About this task :: Print the data exactly as written, line for line, and leave its pictures behind.

Record set ::
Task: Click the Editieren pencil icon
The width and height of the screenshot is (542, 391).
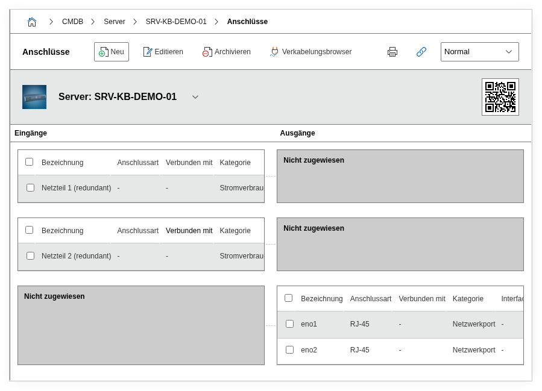Action: click(148, 52)
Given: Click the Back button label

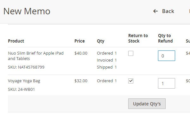Looking at the screenshot, I should point(168,11).
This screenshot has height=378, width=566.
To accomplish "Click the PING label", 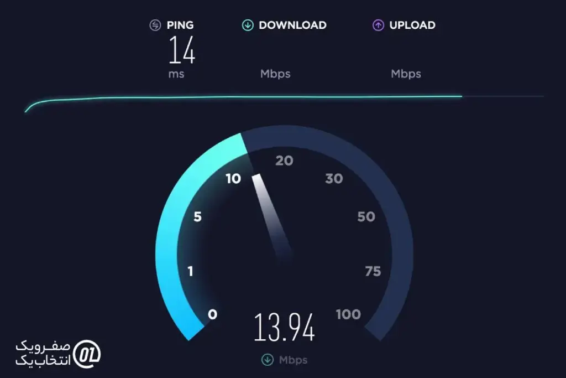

Written answer ::
Task: Click the Editieren pencil icon
The width and height of the screenshot is (542, 391).
Action: click(148, 52)
Given: Click the Back button label

Looking at the screenshot, I should point(168,11).
This screenshot has height=378, width=566.
To accomplish "Click the PING label", 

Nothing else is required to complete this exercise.